◆ EXERCISE
The line containing "Ghana (20, 599)" and every line after it, through the end of the records below: repeat them exactly, nothing more.

◆ THE INPUT
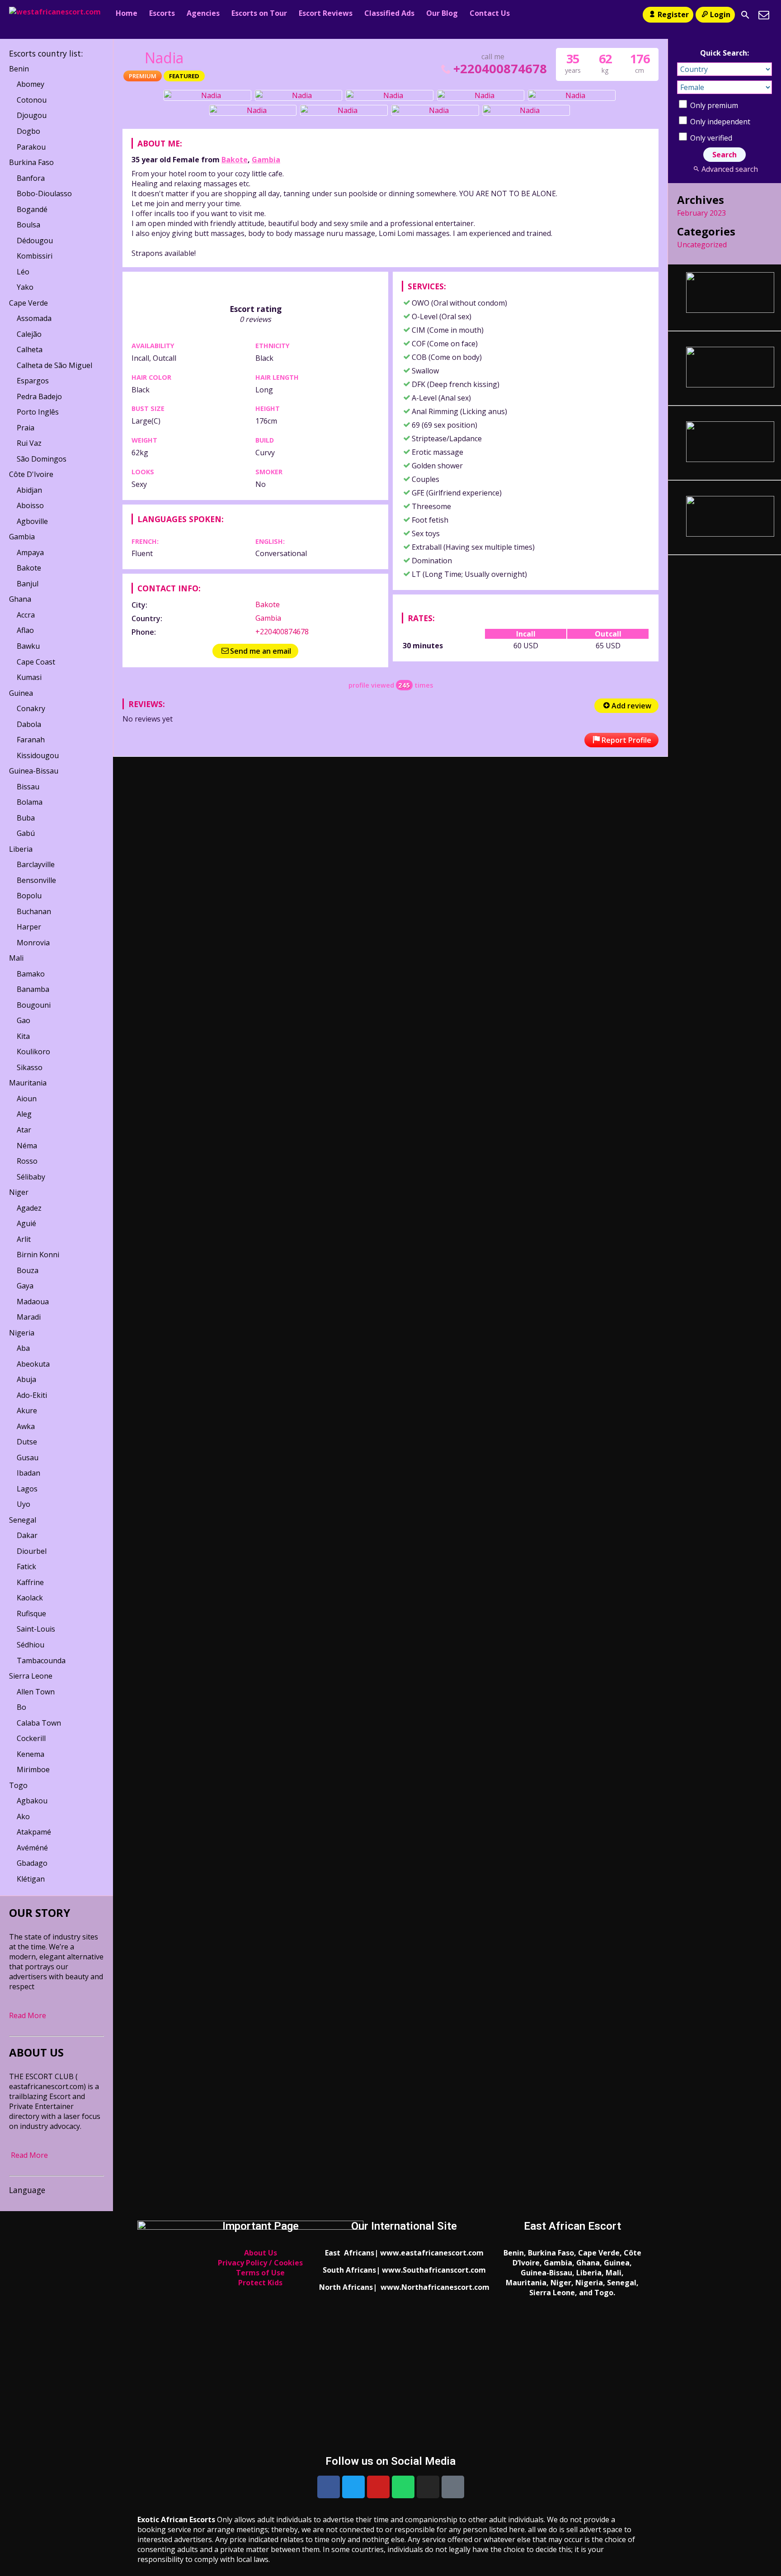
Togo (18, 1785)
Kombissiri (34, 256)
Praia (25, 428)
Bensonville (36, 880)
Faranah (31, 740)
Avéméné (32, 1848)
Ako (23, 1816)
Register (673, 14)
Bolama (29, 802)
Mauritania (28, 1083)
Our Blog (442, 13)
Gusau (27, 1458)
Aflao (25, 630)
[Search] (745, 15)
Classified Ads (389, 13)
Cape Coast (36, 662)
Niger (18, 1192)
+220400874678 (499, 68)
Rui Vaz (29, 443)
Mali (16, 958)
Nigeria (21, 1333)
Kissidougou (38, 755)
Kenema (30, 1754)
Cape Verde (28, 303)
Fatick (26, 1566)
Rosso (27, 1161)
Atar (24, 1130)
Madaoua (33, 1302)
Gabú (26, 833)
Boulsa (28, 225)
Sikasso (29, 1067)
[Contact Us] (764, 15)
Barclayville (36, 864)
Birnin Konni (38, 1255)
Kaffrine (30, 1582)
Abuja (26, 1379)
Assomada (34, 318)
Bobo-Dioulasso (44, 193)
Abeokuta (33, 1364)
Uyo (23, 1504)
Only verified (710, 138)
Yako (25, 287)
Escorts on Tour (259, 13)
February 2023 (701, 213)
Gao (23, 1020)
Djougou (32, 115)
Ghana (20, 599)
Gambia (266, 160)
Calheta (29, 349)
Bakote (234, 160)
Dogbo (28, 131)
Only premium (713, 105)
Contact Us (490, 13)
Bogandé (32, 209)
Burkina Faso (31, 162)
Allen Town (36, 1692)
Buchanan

◆ ANSWER TO THE PROBLEM
Ghana (20, 599)
Gambia (266, 160)
Calheta (29, 349)
Bakote (234, 160)
Dogbo (28, 131)
Only premium (713, 105)
Contact Us (490, 13)
Bogandé (32, 209)
Burkina Faso (31, 162)
Allen Town (36, 1692)
Buchanan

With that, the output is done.